The mutant SARS-CoV-2 variants believed to be behind the recent surge of covid-19 cases during the second wave of pandemic were introduced in India by foreign travellers and was transmitted within the country by migrant workers movements and religious gatherings, an Indian Council of Medical Research (ICMR) led study has said.
Published in the peer reviewed Multidisciplinary Digital Publishing Institute (MDPI) journal “Viruses” on Tuesday, the study looked upon the geographic distribution of the virus clades (group of similar viruses) and variants circulating in different parts of India between January and August 2020.
The study indicates that the SARS-CoV-2 variants (variant of concern (VOC), Variant Under investigation (VUI) or variant of interest, variant of high consequence and double mutant) were not observed during the early phase of virus transmission (January–August).
“This analysis demonstrates that the SARS-CoV-2 variant was not reported to be circulating in India until August, the samples of which were downloaded on 9th December 2020. The circulating clades in the country may be attributed to the early introductions into India through travellers as well as the mixing of clades,” said Dr Pragya Yadav scientist at NIV-ICMR, Pune.
“Besides, the early transmissions within the country could be chiefly traced to movements of migrant workers and the holding of religious gatherings.
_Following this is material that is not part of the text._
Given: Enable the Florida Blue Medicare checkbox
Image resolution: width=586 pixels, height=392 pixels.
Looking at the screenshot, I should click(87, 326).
The independent identification of the amino acid mutations observed in the SARS-CoV-2 variants from the early phase samples indicates an evolutionary trend in the current circulating strain that is geared towards host adaptation,” she said.
Around 1603 Samples were collected from 25 states and Union Territories (UTs) in India –Andhra Pradesh, Assam, Chandigarh, Chhattisgarh, Delhi, Gujarat, Haryana, Himachal Pradesh, Jammu and Kashmir, Jharkhand, Karnataka, Kerala, Madhya Pradesh, Maharashtra, Manipur, Odisha, Punjab, Rajasthan, Sikkim, Tamil Nadu, Tripura, Telangana, Uttarakhand, Uttar Pradesh, and West Bengal.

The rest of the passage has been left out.